Review: Small Country: An African Childhood
- Éric Barbier successfully and faithfully adapts Gaël Faye’s excellent novel, about the Rwandan genocide seen through the eyes of a mixed race child from neighbouring Burundi
“We walked into a great nightmare.” Unfortunately, childhood sometimes becomes – at first progressively and then suddenly – a lost paradise, cracked through by arguments between adults before getting devastated by unbridled human violence, in the worst cases. Such has been the youthful fate of writer Gaël Faye, confronted with the tremors of the Rwandan genocide of 1994 while he lived in Bujumbra, the capital of neighbouring Burundi. From the innocence of kids games to the emergence of ethnic hatred, latent threats, creeping danger and ambient chaos, up to the face-to-face with death and madness, the novelist has masterfully retraced this cruelly initiatory trajectory in Small Country: An African Childhood [+see also:
film profile], a book crowned with multiple awards in 2016 and which director Éric Barbier seized to make a faithful and truly honest adaptation for the big screen, which will appear on 28 August in French theatres (distributed by Pathé), the very day of its screening in competition at the 13th Angoulême Francophone Film Festival.

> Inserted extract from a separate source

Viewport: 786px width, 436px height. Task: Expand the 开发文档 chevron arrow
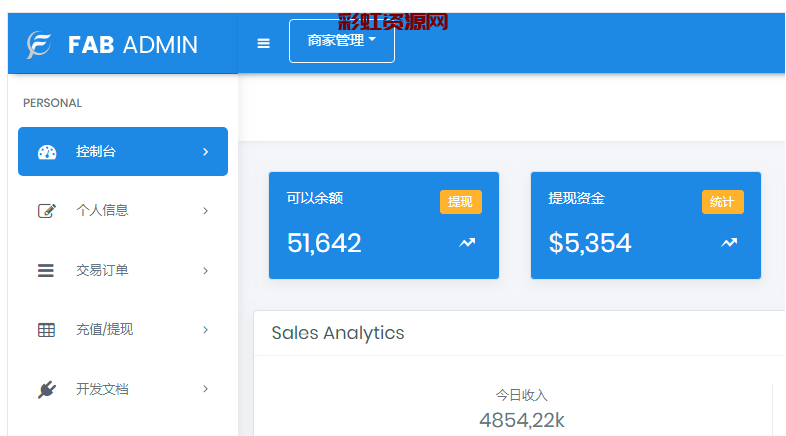point(205,389)
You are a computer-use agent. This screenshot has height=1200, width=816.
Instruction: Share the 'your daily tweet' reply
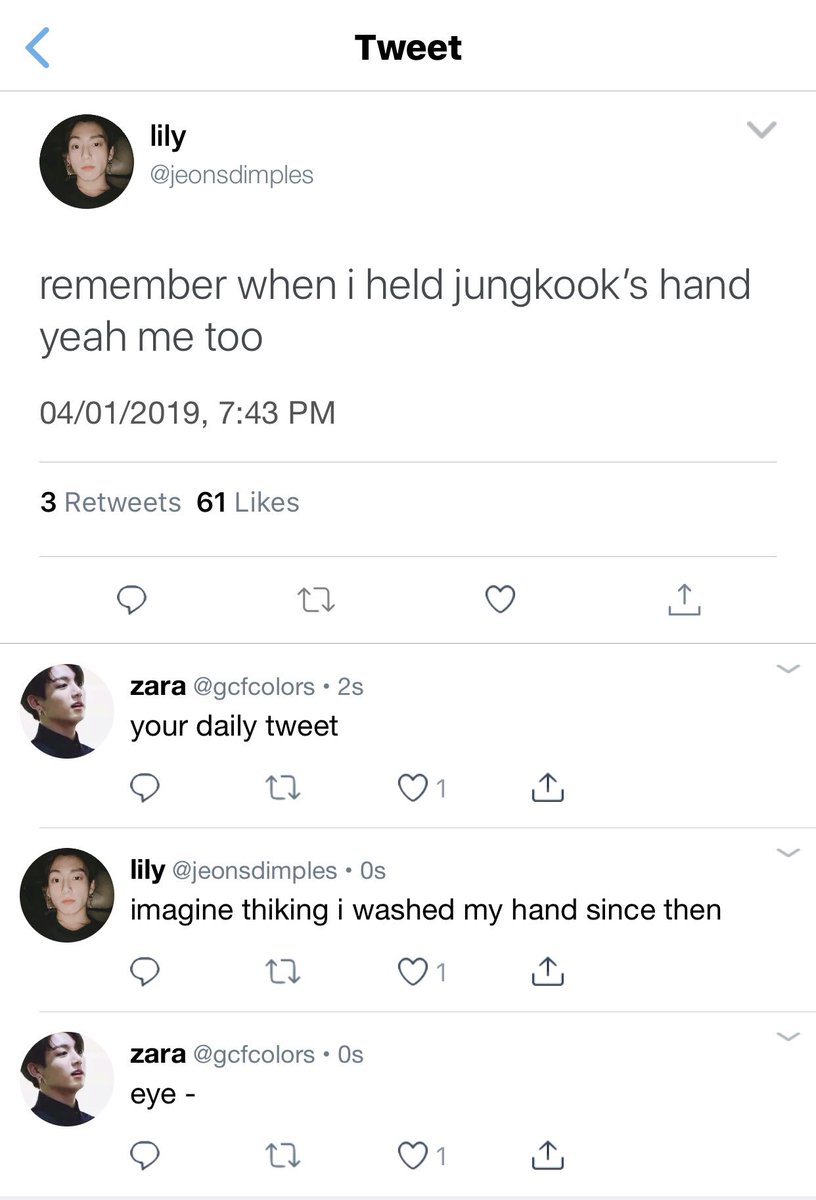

“You must choose. French or Tutsi? Tutsi or French?” At the beginning of the film, in 1992, Gabriel (Djibril Vancoppenolle), 10 years old, is very far away from such blunt questions which he will be forced to answer two years later. The mixed race son of a French entrepreneur (Jean-Paul Rouve) and a mother of Rwandan origins (Isabelle Kabano), he lives carefree days in Burundi, with his group of friends and well sheltered in the cocoon of a comfortable villa where three dedicated employees work. But a shadow looms on the picture and on his daily life with his little sister Ana (Deyla de Medina): the electric parting of their parents, who soon break up (“he got married to be a good African, and me, to get away from here and do some shopping on the Champs-Élysées. And the kids, he sees them as half-black, half-white. It’s just not possible that parents don’t see their children as being the same colour.”) Also coming into the mix are the growing disturbances of the Hutu-Tutsi ethnic division corrupting neighbouring Rwanda and contaminating Burundi, where the first democratic presidential election in Summer 1993 is taking place. In October, a military coup scares Bujumbura while in Rwanda (where part of Gabriel’s mother’s family lives), a blood-thirsty tidal wave is preparing to strike the following spring. The life of Gabriel, who hears, listens, and observes, sinks into the maelstrom…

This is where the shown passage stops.